[[ Provided material, beginning ]]
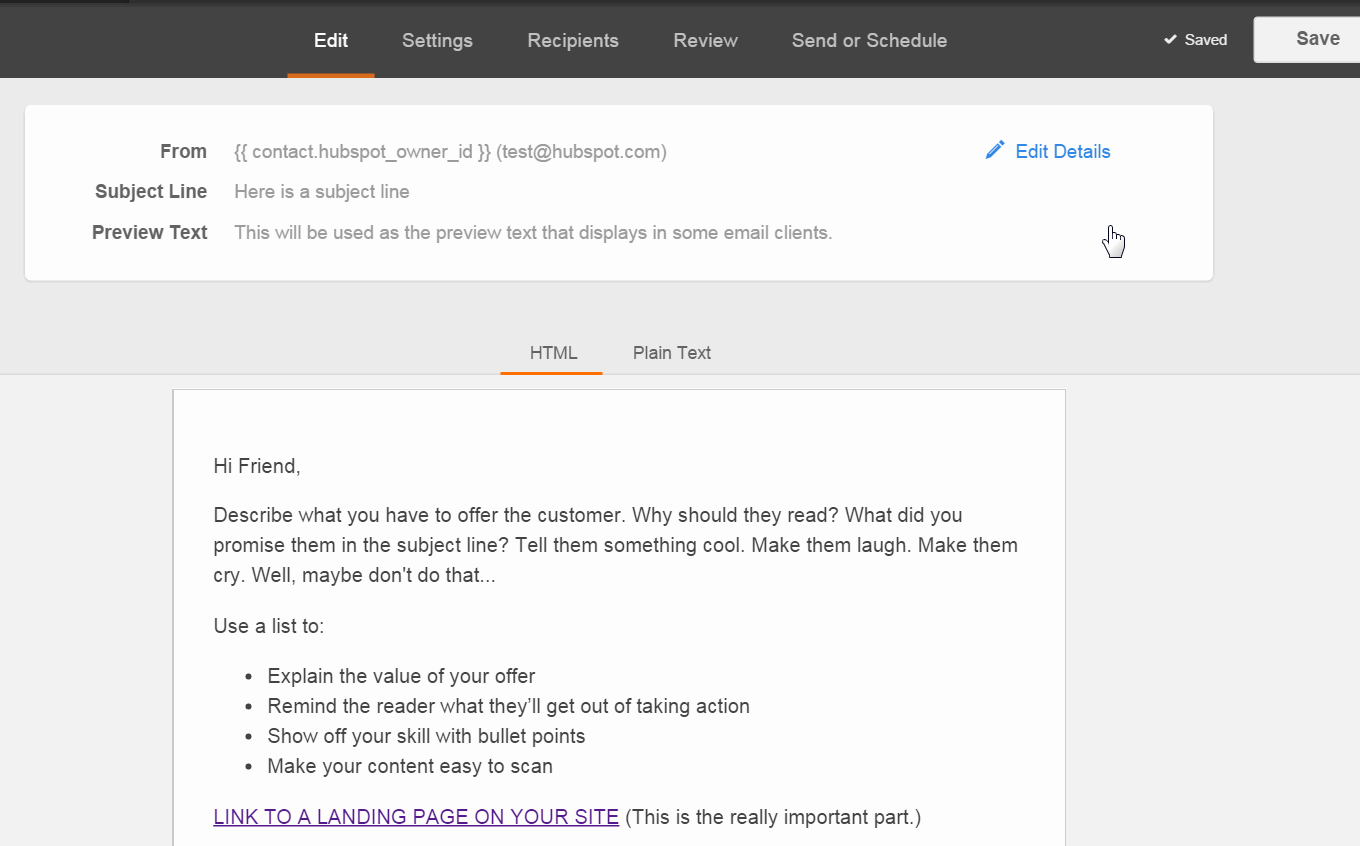Open the Recipients tab
The image size is (1360, 846).
[x=573, y=40]
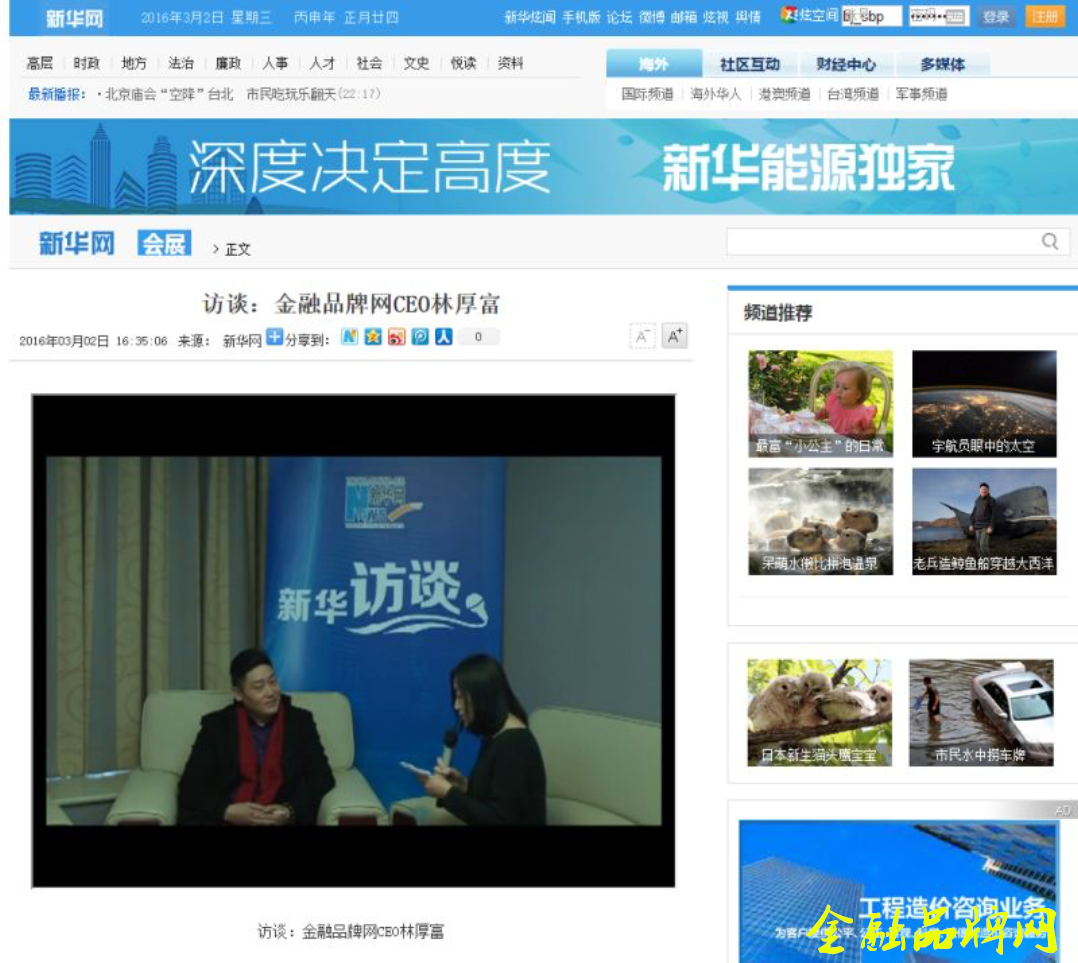
Task: Share to Tencent Weibo icon
Action: pos(420,337)
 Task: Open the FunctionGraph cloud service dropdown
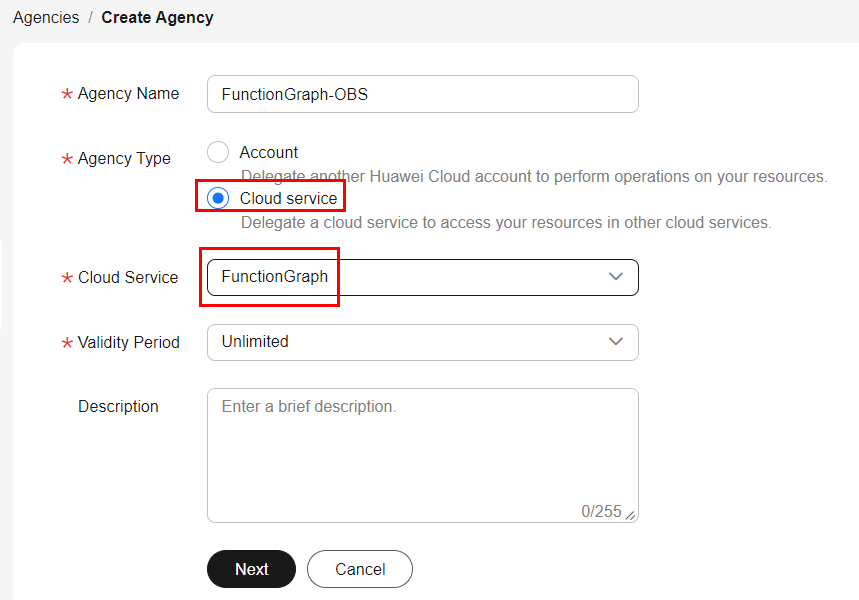point(400,277)
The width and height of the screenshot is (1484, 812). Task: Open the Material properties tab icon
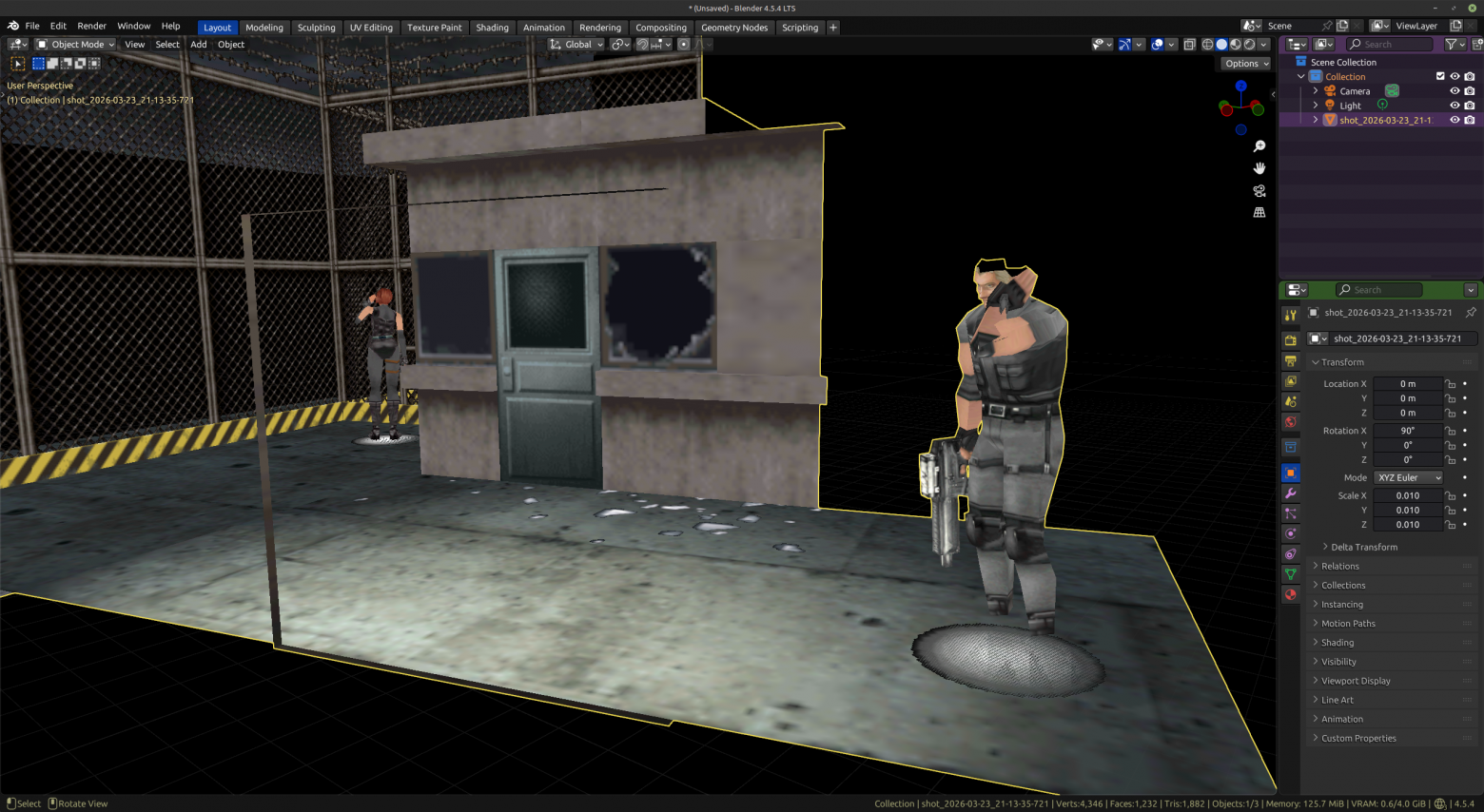click(x=1291, y=594)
[[ Provided material, end ]]
Ignoring the pictures, write out word for word only the lines from the one containing "Task: Open the FunctionGraph" through the last line of the data, both ends included.

 Task: Open the FunctionGraph cloud service dropdown
point(400,277)
The width and height of the screenshot is (1484, 812). Task: Open the Material properties tab icon
click(x=1291, y=594)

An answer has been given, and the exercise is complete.